Despite its current misfortune Minas is quite a popular tourist destination for Spaniards, who come via Aracena or Seville to visit the mining museum and look at the eerie alien landscapes worthy of NASA research, then look at the beautiful mountain sunsets while listening to goat bells and birds in the valley below.
The town has a mining heritage that dates back to before the Romans invaded, so with all the digging that’s gone on it’s an interesting archeological site. For me though Minas de Riotinto has been a unique cultural experience, because of the English Club.

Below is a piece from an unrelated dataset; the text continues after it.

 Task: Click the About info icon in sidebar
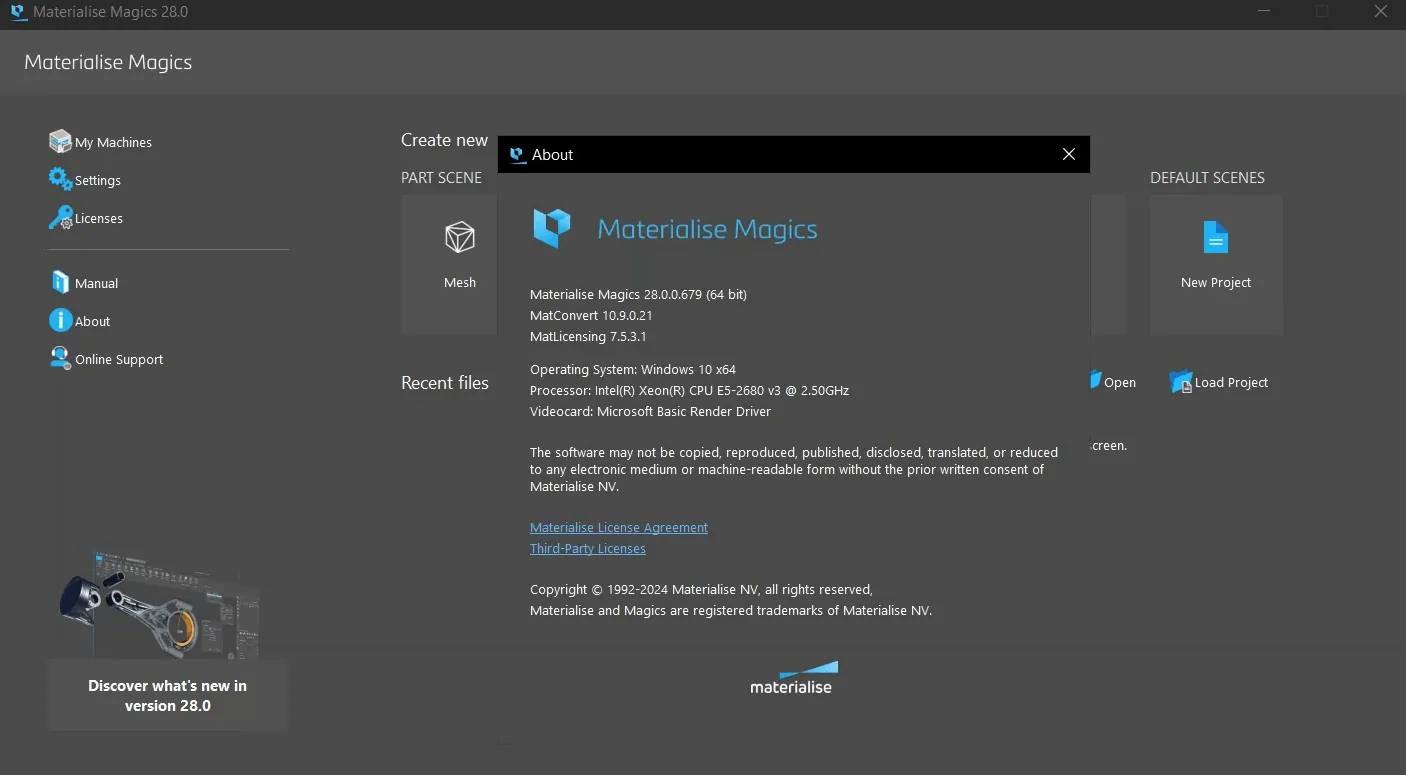(60, 320)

Last century when the English came to make a lot of money from the mineral-rich land, the town overflowed so they built a new town next to it, to accommodate the extra workers. Hence now there’s the old town with typical Spanish architecture, adjacent to the English ‘new’ town. Here is the only place outside of the Commonwealth I’ve seen English architecture classed as culturally significant. The ‘new’ town is heritage listed and there are signs and plaques around the area, with little maps of how an English house looks, in contrast with your typical Spanish place. These cultural curiosities are just like the home where I grew up. I found it strange reading historical information describing my own culture. The coast of Spain has survived invasion after invasion over the centuries, resulting in beautiful Arab and Roman architecture. Though the English didn’t make Spain a colony they had their own form of invasion nonetheless. Surely a turn of the century English cottage doesn’t deserve recognition like the Alhambra? In Minas de Riotinto it does.
Then there’s the English Club. After a year in Cambridge where I had free access to lush grass courts as well as a plethora of surfaced ones, I’ve been feeling a little tennis deprived here. I discovered in the centre of the English village there is an expat social club, complete with a big swimming pool (only open in the summer), billiard room and 4 tennis courts. This is about a 5 minute walk from where I’m staying. It sounds ideal, but it’s been a long time since this town had a big expatriate community, so the club has been taken over by a faction of locals. Considering Spanish time frames, it took me almost two weeks to establish who could give us access to the tennis courts, and where we could borrow four rackets and some balls.
This achieved, we set out one sunny Autumn afternoon to play tennis. The courts are worse for wear after years of neglect. They’re so rarely used that when we started playing a group of Spanish boys abandoned their football game to come over and watch us through the fence. Unfortunately it was difficult to put on a good exhibition match because the rackets were also from the 80’s. The grip on the racket disintegrated a little more each time I hit the ball, leaving my palm black. After five minutes of his powerful serves Ian had blown strings on two of the rackets. He then resorted to using the two rackets more like a lacrosse stick, catching the ball in his basket of strings and flinging it back over the droopy net.
Shortly after we gave up on tennis and resolved to stick to sports that the locals know. I don’t want to be a cultural relic in Spain.